At the January 2012 supervisorial meeting, the Board acted on advice from legal counsel and waived the residency requirement. That motion passed 4-0.

However, subsequent legal counsel offered a different view of the law, instructing the Supervisors that the residency requirement for elected officers and appointed replacements could not be waived and must be immediately enforced.

In other words, before Hall could have been appointed, she must have already lived in the County. Under that interpretation, the County has been operating without a duly appointed Auditor-Controller for two years.

A year and a half into the job, Hall claimed that she was renting a home in a gated community near Chowchilla. Staff reporters at Big Valley News have attempted to contact her several times at this new address, but to no avail.

There have been reports that the rented house in Chowcilla remains unfurnished.

Instead, Hall’s car was routinely seen parked at her house in Merced County. It was this house in which Hall has filed “Claim for Homeowners’ Property Tax Exemption” with the Merced County Assessors Office, a filing that must be made with a principal place of occupancy.

When a reporter from Big Valley News followed up on the discrepancy, Hall failed to return his call for three weeks. When she did, the reporter also asked Hall to account for why she showed up to work at 4:45PM on some days and whether this had to do with her full-time job with a small CPA firm in Merced.

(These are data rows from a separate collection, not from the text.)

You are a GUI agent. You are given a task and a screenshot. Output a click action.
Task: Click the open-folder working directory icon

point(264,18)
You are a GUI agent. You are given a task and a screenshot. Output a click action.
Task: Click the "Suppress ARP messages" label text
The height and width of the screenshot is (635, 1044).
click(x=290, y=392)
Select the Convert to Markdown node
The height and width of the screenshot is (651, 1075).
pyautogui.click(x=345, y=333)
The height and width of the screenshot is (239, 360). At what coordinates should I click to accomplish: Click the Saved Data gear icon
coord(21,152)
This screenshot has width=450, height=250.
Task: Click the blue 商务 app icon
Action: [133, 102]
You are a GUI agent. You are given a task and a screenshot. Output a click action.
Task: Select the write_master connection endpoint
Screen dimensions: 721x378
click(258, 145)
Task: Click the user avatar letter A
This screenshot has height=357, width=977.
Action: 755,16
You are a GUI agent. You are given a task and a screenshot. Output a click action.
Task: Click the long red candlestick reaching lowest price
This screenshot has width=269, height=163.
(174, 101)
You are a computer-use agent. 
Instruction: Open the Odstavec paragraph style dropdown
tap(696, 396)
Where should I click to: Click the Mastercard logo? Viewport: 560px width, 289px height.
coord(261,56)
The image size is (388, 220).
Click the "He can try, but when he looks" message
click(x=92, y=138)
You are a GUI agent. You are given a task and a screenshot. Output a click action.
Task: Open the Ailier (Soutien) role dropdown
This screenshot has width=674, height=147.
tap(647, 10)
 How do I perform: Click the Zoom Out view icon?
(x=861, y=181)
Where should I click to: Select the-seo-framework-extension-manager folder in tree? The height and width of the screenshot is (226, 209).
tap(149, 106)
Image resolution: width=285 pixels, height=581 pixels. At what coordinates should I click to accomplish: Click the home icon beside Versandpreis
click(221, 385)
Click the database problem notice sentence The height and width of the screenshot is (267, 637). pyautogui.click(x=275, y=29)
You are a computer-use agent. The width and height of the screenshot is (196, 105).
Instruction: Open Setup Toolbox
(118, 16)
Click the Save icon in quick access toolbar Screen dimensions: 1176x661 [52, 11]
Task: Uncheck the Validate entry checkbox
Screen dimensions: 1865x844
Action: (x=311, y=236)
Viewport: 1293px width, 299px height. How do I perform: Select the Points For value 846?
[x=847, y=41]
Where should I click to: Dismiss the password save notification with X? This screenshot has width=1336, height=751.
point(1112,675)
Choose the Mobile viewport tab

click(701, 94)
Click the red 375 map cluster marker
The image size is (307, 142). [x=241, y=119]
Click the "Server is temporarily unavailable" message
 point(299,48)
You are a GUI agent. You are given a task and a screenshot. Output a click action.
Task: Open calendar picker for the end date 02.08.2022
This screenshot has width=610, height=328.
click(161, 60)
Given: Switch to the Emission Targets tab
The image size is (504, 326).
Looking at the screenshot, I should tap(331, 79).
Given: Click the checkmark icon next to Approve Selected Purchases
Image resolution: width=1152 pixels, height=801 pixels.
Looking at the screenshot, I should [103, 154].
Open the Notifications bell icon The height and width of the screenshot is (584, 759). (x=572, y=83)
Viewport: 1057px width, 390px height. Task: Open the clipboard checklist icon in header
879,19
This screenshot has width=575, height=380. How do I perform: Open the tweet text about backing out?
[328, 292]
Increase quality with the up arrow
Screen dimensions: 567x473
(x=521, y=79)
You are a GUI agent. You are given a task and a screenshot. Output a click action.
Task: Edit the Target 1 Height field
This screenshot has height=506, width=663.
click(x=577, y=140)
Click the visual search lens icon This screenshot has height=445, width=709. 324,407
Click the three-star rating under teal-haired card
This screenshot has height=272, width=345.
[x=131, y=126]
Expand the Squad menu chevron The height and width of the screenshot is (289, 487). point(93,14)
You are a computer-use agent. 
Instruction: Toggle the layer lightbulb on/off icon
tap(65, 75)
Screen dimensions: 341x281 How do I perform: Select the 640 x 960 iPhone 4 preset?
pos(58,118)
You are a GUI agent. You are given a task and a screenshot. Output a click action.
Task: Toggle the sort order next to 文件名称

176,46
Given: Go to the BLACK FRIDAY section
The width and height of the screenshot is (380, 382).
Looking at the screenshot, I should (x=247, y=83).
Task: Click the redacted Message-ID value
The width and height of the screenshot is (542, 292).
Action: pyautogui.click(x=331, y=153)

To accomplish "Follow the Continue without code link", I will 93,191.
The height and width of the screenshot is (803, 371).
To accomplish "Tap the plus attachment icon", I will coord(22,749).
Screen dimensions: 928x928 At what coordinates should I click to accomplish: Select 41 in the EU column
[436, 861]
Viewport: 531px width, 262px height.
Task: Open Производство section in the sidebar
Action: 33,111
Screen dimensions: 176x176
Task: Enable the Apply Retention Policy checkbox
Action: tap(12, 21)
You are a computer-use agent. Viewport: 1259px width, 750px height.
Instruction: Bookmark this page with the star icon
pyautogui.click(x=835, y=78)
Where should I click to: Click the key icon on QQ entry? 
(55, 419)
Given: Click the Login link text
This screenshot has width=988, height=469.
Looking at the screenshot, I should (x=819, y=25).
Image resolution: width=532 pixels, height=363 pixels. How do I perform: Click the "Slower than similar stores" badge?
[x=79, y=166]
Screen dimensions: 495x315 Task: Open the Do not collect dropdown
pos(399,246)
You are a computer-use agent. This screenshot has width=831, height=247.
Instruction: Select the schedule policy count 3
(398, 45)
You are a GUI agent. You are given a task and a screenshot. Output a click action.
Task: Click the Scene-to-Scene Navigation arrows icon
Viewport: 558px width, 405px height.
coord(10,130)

This is not the first time Hall has been asked to account for these inconsistencies. For more of Marcia’s excuses, view the following video:

https://www.youtube.com/watch?v=Ym3UK6hb2q8

The office of Auditor-Controller has been in flux for the last four years. In 2009, the last, long-term Auditor-Controller retired from his office while facing 21 counts of misconduct over his 22 years in office. Since then, the county has had at least three Auditors.

In 2009, against the backdrop of growing distrust and dissatisfaction with the Auditor, the County interviewed for his replacement. The field was narrowed down to three candidates, and the County’s first choice turned-down the job. In a letter sent on November 30, 2009, Mr. Byron Karow cited a number of reasons he was respectfully turning down the County’s job offer.

“I would need to establish a residence in Madera which means I would need to sell my residence here in Marin, and almost immediate which would be impossible in this housing market,” writes Mr. Karow.

Similar concerns were not raised with Hall’s appointment.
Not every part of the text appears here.